#### PROBLEM TO SOLVE
Would you please copy exactly the line with "Given: Click the green 查询 search button" and all lines that follow it in the data below, through the last one?

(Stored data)
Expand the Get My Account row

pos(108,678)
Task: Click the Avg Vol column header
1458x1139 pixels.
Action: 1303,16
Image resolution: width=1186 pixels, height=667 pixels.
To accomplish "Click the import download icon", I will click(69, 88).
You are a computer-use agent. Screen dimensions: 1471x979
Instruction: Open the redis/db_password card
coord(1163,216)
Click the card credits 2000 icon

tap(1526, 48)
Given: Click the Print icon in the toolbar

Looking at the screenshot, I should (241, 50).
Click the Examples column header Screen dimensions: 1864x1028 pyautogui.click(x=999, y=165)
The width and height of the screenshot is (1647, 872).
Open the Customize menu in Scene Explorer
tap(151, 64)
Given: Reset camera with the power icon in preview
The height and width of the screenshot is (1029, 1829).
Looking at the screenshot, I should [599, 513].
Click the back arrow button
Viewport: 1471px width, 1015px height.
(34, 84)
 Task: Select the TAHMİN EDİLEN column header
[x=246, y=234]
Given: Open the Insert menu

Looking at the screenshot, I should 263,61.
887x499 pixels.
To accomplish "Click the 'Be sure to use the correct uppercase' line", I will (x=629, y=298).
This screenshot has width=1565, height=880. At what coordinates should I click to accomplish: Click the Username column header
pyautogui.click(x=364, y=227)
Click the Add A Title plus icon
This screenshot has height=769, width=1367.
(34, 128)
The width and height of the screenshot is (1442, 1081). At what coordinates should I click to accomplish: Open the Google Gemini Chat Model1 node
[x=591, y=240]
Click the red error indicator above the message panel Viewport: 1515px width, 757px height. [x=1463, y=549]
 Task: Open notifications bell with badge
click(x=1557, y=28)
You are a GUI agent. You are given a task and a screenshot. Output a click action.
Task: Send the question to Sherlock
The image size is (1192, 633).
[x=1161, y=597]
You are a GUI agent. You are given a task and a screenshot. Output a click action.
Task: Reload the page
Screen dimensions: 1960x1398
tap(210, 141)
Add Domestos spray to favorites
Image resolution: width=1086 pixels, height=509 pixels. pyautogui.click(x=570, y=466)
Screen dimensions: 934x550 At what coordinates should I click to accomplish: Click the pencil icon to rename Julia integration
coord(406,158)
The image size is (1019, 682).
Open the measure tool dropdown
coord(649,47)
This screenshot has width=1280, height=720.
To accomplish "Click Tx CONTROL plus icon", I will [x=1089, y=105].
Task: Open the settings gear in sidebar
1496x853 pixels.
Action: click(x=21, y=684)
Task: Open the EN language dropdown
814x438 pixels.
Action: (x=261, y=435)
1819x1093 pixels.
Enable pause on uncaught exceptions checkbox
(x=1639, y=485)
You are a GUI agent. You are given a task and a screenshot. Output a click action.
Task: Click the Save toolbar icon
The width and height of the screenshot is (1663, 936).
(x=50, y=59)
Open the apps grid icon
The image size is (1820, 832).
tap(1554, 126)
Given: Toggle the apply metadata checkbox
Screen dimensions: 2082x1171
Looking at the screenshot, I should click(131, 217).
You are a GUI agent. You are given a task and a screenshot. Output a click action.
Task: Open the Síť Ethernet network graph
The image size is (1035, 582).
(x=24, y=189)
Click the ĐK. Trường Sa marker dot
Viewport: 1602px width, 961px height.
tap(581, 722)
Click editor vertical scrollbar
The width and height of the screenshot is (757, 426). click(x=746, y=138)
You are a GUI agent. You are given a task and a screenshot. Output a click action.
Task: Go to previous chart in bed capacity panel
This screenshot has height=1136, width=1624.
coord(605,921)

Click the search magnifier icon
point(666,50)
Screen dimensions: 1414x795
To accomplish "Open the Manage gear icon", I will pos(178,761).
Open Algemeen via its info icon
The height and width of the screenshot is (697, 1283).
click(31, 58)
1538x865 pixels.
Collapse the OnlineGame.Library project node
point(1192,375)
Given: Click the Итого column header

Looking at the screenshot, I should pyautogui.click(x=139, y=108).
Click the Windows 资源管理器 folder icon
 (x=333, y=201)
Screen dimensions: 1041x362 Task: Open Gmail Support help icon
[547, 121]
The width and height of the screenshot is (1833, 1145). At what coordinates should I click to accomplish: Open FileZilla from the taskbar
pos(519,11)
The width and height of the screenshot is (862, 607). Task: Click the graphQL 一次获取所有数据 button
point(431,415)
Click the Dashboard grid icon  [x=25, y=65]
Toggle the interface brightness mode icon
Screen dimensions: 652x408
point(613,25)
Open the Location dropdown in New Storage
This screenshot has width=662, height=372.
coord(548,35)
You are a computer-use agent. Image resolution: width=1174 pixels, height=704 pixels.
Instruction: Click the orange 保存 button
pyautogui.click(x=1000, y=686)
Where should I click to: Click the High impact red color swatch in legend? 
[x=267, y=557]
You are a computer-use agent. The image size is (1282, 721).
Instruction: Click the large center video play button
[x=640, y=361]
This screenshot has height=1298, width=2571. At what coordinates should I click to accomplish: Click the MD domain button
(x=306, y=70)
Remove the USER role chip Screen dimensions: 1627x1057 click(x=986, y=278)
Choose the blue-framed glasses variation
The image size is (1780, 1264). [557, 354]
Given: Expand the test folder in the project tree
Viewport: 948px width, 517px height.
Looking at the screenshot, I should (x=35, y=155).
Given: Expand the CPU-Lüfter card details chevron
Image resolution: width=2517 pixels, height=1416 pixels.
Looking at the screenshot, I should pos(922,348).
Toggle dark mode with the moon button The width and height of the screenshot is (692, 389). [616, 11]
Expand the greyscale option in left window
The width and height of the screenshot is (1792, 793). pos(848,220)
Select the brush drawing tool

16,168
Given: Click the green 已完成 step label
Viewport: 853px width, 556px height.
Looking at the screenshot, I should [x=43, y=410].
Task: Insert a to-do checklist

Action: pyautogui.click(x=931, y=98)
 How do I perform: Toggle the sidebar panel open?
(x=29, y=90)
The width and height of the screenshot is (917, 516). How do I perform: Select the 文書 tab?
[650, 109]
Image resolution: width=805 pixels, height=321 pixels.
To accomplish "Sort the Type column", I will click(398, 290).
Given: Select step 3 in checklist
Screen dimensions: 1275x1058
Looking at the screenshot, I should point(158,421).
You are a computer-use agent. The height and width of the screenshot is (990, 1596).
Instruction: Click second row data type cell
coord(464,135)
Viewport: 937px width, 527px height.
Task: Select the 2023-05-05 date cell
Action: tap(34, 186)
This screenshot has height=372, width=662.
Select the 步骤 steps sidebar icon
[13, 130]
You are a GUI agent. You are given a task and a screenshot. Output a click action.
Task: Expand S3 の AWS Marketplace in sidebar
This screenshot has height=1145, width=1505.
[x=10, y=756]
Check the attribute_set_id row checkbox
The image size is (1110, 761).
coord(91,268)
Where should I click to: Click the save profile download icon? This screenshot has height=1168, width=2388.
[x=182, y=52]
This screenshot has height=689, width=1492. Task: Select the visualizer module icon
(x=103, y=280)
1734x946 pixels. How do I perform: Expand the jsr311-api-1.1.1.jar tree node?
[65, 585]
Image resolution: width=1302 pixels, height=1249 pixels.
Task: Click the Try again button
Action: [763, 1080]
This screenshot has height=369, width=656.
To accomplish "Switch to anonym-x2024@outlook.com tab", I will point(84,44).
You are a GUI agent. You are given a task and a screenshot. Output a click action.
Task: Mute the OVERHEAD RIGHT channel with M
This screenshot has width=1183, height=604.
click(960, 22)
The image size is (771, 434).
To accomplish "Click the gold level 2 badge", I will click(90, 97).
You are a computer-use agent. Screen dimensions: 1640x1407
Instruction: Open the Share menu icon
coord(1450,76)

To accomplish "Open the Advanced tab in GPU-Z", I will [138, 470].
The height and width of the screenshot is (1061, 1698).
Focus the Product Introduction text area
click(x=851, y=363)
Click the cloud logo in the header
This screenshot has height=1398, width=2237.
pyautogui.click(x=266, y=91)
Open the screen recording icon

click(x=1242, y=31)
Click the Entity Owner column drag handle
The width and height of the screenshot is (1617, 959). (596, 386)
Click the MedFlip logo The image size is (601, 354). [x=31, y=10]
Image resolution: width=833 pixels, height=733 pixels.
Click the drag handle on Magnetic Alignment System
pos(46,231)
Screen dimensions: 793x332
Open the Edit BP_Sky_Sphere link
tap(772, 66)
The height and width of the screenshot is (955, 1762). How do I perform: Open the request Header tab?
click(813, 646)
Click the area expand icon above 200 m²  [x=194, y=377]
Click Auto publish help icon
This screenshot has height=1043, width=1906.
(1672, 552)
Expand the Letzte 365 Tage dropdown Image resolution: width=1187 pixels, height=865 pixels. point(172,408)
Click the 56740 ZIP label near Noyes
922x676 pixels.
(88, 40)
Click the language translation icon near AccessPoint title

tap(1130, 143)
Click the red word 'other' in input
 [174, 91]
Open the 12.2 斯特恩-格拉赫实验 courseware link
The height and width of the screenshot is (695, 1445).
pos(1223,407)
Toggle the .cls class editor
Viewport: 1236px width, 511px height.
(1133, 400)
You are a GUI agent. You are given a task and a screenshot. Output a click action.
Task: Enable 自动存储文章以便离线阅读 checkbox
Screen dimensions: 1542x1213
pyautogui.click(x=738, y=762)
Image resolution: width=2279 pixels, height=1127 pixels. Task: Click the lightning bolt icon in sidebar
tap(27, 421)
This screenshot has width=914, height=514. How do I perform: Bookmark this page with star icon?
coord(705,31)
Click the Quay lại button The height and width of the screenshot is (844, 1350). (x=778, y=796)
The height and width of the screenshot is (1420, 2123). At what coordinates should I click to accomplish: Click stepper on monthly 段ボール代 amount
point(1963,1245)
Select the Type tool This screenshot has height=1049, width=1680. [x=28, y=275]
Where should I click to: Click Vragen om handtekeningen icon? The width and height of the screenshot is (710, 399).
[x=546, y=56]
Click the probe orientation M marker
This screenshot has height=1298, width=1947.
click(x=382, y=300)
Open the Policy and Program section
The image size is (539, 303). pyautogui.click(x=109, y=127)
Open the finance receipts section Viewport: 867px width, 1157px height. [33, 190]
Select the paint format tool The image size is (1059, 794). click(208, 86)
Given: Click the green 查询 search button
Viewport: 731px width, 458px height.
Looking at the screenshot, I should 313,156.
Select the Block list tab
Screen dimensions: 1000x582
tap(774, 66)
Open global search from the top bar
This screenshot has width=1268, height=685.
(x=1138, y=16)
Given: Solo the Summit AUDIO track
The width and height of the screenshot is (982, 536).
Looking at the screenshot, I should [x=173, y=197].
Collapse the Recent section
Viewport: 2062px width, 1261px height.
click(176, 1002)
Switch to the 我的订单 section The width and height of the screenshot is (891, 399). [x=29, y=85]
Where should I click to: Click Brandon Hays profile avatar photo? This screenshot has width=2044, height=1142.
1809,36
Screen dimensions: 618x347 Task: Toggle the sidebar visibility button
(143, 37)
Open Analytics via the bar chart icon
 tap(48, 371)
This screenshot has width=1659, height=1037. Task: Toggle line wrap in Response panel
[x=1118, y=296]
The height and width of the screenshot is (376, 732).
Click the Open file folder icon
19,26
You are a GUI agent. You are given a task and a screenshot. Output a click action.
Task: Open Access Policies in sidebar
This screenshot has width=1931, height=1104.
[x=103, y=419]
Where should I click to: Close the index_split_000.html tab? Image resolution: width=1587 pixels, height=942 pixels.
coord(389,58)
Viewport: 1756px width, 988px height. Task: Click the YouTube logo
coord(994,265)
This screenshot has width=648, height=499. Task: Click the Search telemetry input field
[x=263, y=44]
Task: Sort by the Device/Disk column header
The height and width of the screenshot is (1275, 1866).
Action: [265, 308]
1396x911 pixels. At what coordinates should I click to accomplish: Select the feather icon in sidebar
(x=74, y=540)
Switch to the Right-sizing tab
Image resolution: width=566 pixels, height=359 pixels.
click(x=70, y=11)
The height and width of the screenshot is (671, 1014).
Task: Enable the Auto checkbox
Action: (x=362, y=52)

#### RESPONSE TO THIS TASK
Given: Click the green 查询 search button
Viewport: 731px width, 458px height.
Looking at the screenshot, I should 313,156.
Select the Block list tab
Screen dimensions: 1000x582
tap(774, 66)
Open global search from the top bar
This screenshot has width=1268, height=685.
(x=1138, y=16)
Given: Solo the Summit AUDIO track
The width and height of the screenshot is (982, 536).
Looking at the screenshot, I should [x=173, y=197].
Collapse the Recent section
Viewport: 2062px width, 1261px height.
click(176, 1002)
Switch to the 我的订单 section The width and height of the screenshot is (891, 399). [x=29, y=85]
Where should I click to: Click Brandon Hays profile avatar photo? This screenshot has width=2044, height=1142.
1809,36
Screen dimensions: 618x347 Task: Toggle the sidebar visibility button
(143, 37)
Open Analytics via the bar chart icon
 tap(48, 371)
This screenshot has width=1659, height=1037. Task: Toggle line wrap in Response panel
[x=1118, y=296]
The height and width of the screenshot is (376, 732).
Click the Open file folder icon
19,26
You are a GUI agent. You are given a task and a screenshot. Output a click action.
Task: Open Access Policies in sidebar
This screenshot has width=1931, height=1104.
[x=103, y=419]
Where should I click to: Close the index_split_000.html tab? Image resolution: width=1587 pixels, height=942 pixels.
coord(389,58)
Viewport: 1756px width, 988px height. Task: Click the YouTube logo
coord(994,265)
This screenshot has width=648, height=499. Task: Click the Search telemetry input field
[x=263, y=44]
Task: Sort by the Device/Disk column header
The height and width of the screenshot is (1275, 1866).
Action: [265, 308]
1396x911 pixels. At what coordinates should I click to accomplish: Select the feather icon in sidebar
(x=74, y=540)
Switch to the Right-sizing tab
Image resolution: width=566 pixels, height=359 pixels.
click(x=70, y=11)
The height and width of the screenshot is (671, 1014).
Task: Enable the Auto checkbox
Action: (x=362, y=52)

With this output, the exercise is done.